Подошла Стеша и, Присев на кровать, мягко и виновато дотронулась до его руки.
— Зачем ты пошел служить по контракту, это было проявлением твоего желания… или так сложились обстоятельства?
— Не знаю, — тихо ответил он, повернув к ней лицо, — наверное, и то и другое. Просто я сидел на площади, где произошла июньская трагедия, смотрел, как разбирают еще дымящиеся завалы, и постоянно передо мной стояла ее мягкая улыбка… И я ни о чем не мог думать, кроме как о том, почему человека, который отдал мне всю свою жизнь, не стало по прихоти какого-то обезумевшего религиозного кретина.
— А кто она? Твоя девушка?
— Нет, мать. Она была очень значимым человеком в моей жизни, именно ей я обязан тем, что однажды, сильно заболев, выжил, что закончил колледж, что получил престижное место в известной компании… и много чем другим. Надо мной даже друзья смеялись из-за того, что я дружил с собственной матерью.
Ну а почему бы нет? В ней заключалась вся моя семья, мой дом, моя опора, потому что отца, который покинул ее, когда я еще не родился, я так никогда и не видел. Она была умна, начитана, с очень хорошим характером, и тем более было совершенно непонятно, почему именно ее, а не других, которые являются лишь неудачными полуфабрикатами человека, сожгли, как устрицу на сковородке, прямо в ее собственном офисе?

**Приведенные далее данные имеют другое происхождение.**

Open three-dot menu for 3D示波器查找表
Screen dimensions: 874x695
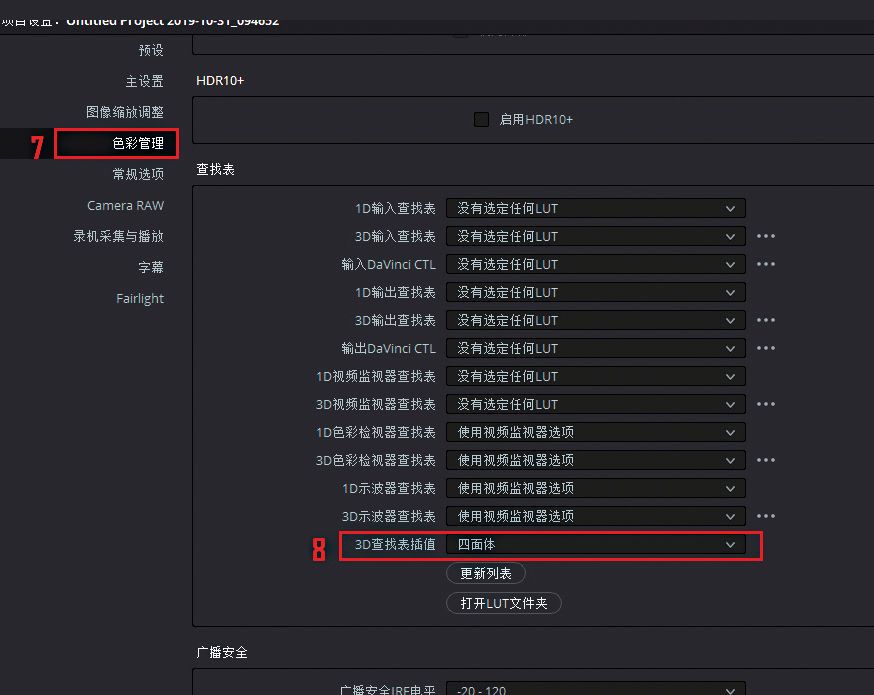[765, 516]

— И ты ради того, чтобы отомстить за ее смерть, поставил на карту карьеру, доброе имя и саму жизнь.
— Тогда трудно было об этом думать. Просто по телевизору шла реклама о найме в армию. Она шла днем и ночью, и я даже не знаю почему, наверное, движимый общим порывом, я как-то утром взял такси и приехал на станцию. Передо мной разворачивались все цвета американских флагов, и грудь стало распирать от гордости за свое государство и за то, что ты можешь именно сейчас быть ему полезен. Дома меня уже никто не ждал, а впереди была какая-то совсем необычная жизнь, полная героизма, приключений и удовлетворения.
— А ты не думал, что Джордж Буш ошибся?
— Разве я мог думать, что президент Америки может ошибаться?

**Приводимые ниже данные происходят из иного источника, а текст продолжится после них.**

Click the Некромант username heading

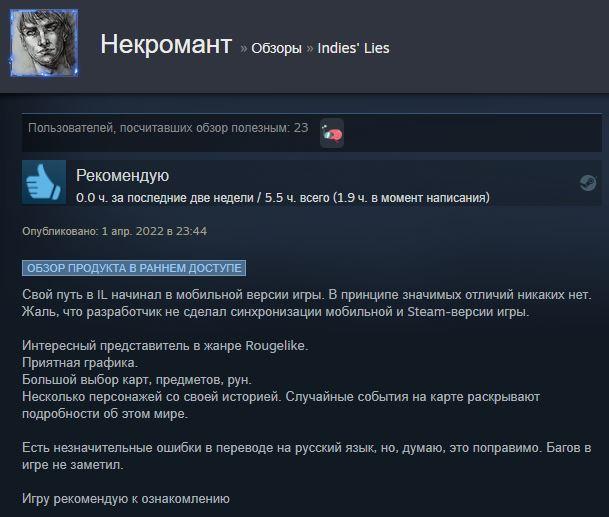click(x=166, y=44)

— Он такой же человек, как и ты…
— Не знаю, я об этом не думал.
В открытом бассейне с яркими импортными надувными кругами купались тибетские дети. Наверное, тибетцы очень хотят быть похожими на американцев. Стешу они тоже, вероятно, приняли за американку, поэтому широко ей улыбались.
Ее поколение тоже очень хотело походить на американцев. Казалось, что быть американцем — это предел мечты. И они, мечтая, латали заношенные колготки, старые, вытертые до дыр лифчики и трусики, надевали одинаковую форму и пытались верить в светлое будущее коммунистической партии.

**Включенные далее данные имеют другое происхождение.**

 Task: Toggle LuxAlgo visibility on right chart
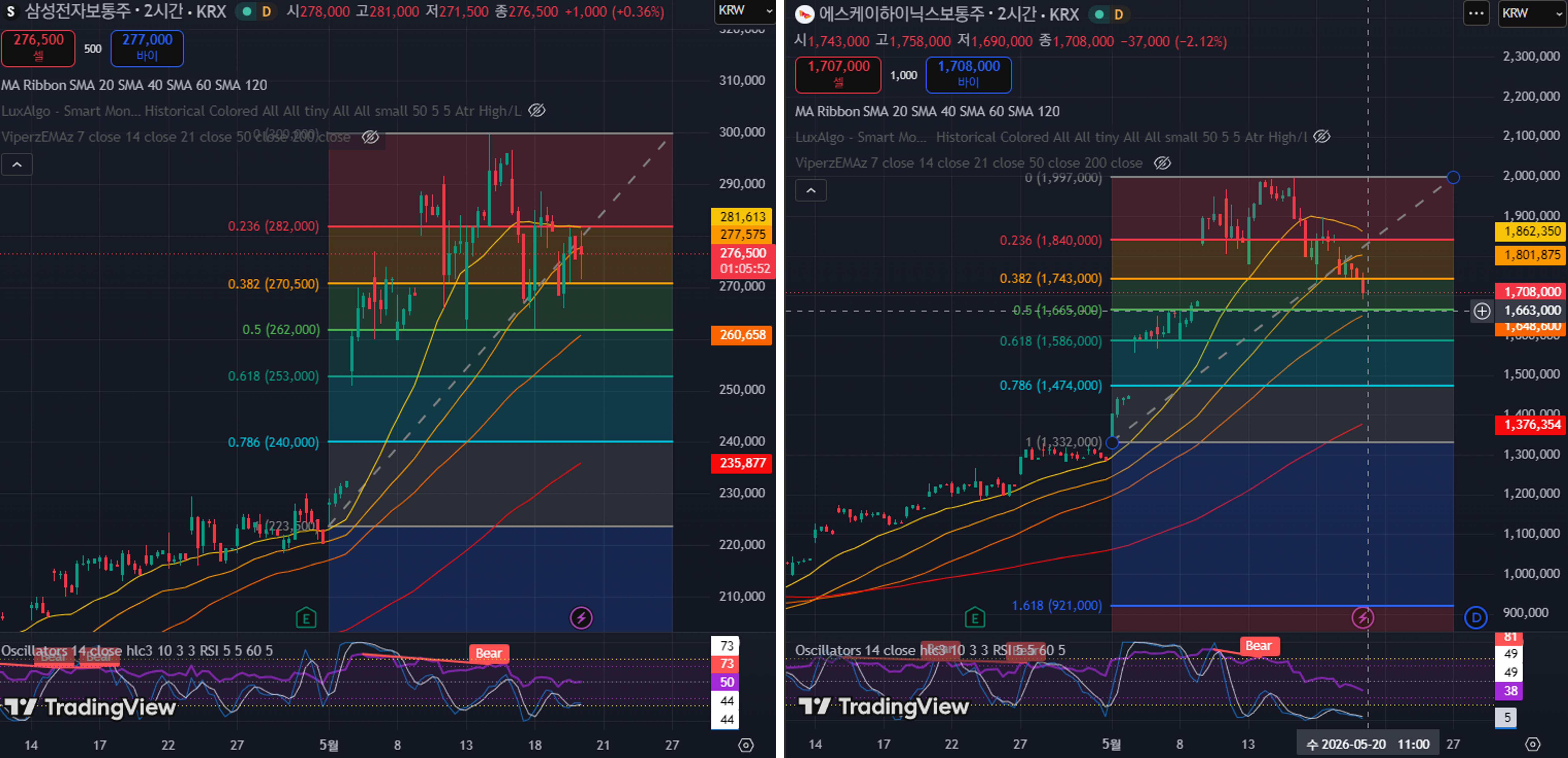[1321, 136]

Может быть, это было оттого, что просто не было другой веры… Может быть, этим тибетским детям, которых так ласково приютила Индия, повезло гораздо больше?
Но тибетцы так не думали, они думали, что в Америке им было бы лучше.
— Мне тоже нравится Америка, — сказала Валя.
Мотоцикл был горячий, от него несло горелой резиной. Надо бы его отвезти в мастерскую для проверки, подумала Стеша. Она припарковала его около входа на лужайку, и они с Валей поднялись к бассейну.
Сразу же на них со всех сторон и даже с балконов отеля, на территории которого находился бассейн, устремилось множество мужских глаз.
— Можно мне тоже искупаться? — спросила Стеша. — Я быстро, только нырну и обратно.
Менеджер отеля нехотя сказал:
— Ладно, только ныряй в одежде.
— Вот тебе на, — возмутилась Валя, — что за дикие порядки!
Но лицо менеджера было непроницаемым. Стеша взяла за руку подругу, и они направились к лавочке, что располагалась на лужайке около бассейна.
— Нельзя, потому что здесь мужчины горячие и здоровые, а в России все уже выжатые и обесточенные бесконечным «здоровым сексом», который рекламируется во всех средствах массовой информации, — сказала Стеша и стала снимать носки. Это было все, что она могла с себя снять, не боясь, что ее осудят.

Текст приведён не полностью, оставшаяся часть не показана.